Mark McLaughlin, CEO of Palo Alto Networks, commented during his company’s earnings call that in his own analysis, his company is taking share from it rivals. McLaughlin said he looked at the most recent financial quarters for Palo Alto Networks, Cisco, Check Point, Fortinet, and Juniper to compare the total amount of new revenue across all five of those vendors. The total amount of new revenue in the most recent quarter across the five vendors was approximately $300 million, and Palo Alto made about $120 million of that.
“I think it’s very obvious that we’re taking share from everybody in the space in order for those kinds of numbers to work out that way,” McLaughlin said.

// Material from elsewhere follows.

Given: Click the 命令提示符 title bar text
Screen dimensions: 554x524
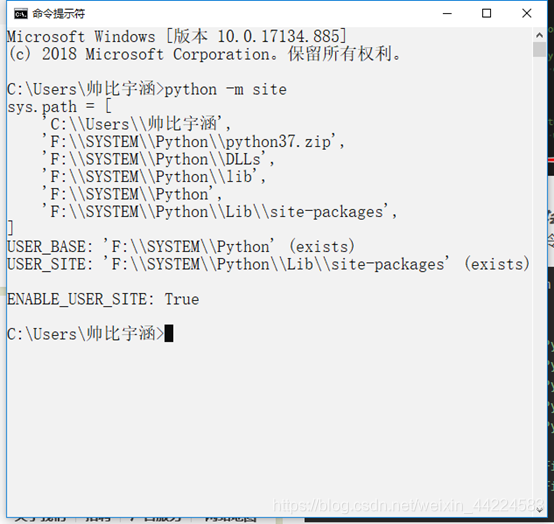Looking at the screenshot, I should [59, 14].
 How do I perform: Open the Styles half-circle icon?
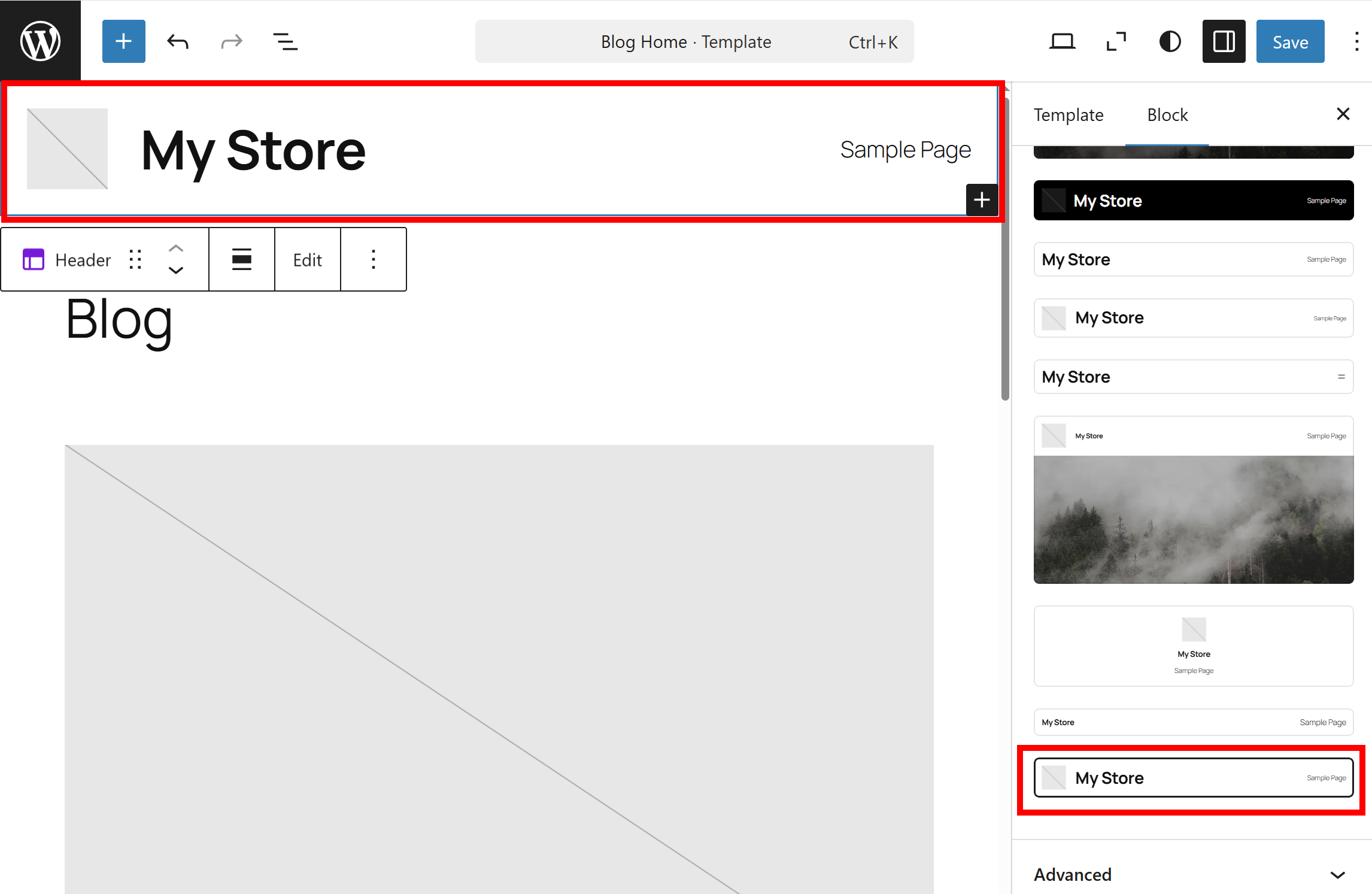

McLaughlin noted that in the second quarter, his company added close to 2,000 new customers and now has over 30,000 customers around the world. In particular, he highlighted competitive customer wins where Palo Alto Networks technology replaced McAfee, Check Point and Cisco. As to why Palo Alto is able to displace McAfee in particular, McLaughlin emphasized that it’s way more about security than it is about cost.
“So folks are realizing that if you’re thinking about security and prevention, which is what they want to do, AV [anti-virus] continues to be less and less relevant there for them,” McLaughlin said.
The value of threat intelligence as a standalone business is also something that McLaughlin criticized. In McLaughlin’s view, intelligence just needs to be integrated in the platform so customers can benefit from it.
“When I’m talking to customers, I have a lot of customers who are telling me that they think the day of security vendors trying to monetize intelligence is long over,” McLaughlin said. “They’re very upset with security vendors who come in and try to sell them intelligence as a service, where they’re trying to monetize that.”